At first glance, this may sound like a reasonable request. But in truth, this demand goes against basic human nature.
Have you ever heard that human beings are social animals?
As social beings, we don’t live in isolation. We exist in societies bound together by shared laws, norms, and behaviours. These shared elements don’t arise in a vacuum—they are shaped and reshaped through public discourse: by the promotion of ideas (tabligh) and by the criticism of those ideas (tanqeed).
This process—offering ideas and challenging them—is the engine behind social reform.
That’s why in democratic and free-thinking societies, the right to both advocate for a belief and to criticise it is fiercely protected. No matter how offended someone might feel, this balance between speech and counter-speech is how better societies are built.
Now back to ex-Muslims.
Even after leaving Islam, we remain part of societies that are heavily influenced by Islamic thought—be it from moderate Muslims or from hardliners. Their religious values, rules, and behaviours continue to shape the laws, education, family structures, and personal freedoms around us.
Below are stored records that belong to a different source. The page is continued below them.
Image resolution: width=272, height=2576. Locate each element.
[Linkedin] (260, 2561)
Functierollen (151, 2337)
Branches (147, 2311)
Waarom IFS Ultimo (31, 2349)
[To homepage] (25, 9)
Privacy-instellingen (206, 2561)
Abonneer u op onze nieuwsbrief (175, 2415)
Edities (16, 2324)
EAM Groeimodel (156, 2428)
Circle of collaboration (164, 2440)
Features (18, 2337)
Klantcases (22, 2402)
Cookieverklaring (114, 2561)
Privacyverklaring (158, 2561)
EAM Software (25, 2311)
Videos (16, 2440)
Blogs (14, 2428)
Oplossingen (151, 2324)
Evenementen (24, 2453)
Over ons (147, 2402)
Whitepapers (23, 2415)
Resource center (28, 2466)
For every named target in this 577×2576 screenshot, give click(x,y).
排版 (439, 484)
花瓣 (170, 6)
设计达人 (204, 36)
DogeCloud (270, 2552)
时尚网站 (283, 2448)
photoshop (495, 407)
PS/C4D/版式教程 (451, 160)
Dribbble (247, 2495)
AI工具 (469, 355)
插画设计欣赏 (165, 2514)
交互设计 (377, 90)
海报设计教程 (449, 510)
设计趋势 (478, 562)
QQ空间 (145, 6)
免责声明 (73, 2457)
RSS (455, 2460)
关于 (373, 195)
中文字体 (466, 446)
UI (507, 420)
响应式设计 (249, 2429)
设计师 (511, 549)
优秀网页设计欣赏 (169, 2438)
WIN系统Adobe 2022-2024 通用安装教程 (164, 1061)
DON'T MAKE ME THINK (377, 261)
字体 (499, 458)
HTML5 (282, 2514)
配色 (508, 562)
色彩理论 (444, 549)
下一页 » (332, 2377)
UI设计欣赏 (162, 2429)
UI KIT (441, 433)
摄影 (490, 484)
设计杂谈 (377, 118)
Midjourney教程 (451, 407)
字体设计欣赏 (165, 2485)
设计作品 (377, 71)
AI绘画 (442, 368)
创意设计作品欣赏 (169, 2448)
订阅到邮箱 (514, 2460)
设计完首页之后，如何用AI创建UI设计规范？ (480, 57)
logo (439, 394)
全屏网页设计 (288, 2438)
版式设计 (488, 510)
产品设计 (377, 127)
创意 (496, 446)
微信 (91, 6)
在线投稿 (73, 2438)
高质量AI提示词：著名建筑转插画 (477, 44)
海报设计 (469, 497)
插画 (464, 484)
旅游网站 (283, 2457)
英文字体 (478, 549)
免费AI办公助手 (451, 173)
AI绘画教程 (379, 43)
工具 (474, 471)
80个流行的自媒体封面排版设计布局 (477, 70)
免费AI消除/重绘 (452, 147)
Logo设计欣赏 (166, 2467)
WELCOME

So, if we don’t criticise harmful Islamic ideas, others will continue to impose those ideas—through political means, social pressure, or even violence.
To remain silent would be to allow those ideas to dominate unchallenged.
And if you still say, “Well, just stop engaging entirely,” then what you’re really asking is for us to stop being fully human. You’re asking us to give up our right—and our responsibility—as thinking, social individuals who participate in shaping the society they live in.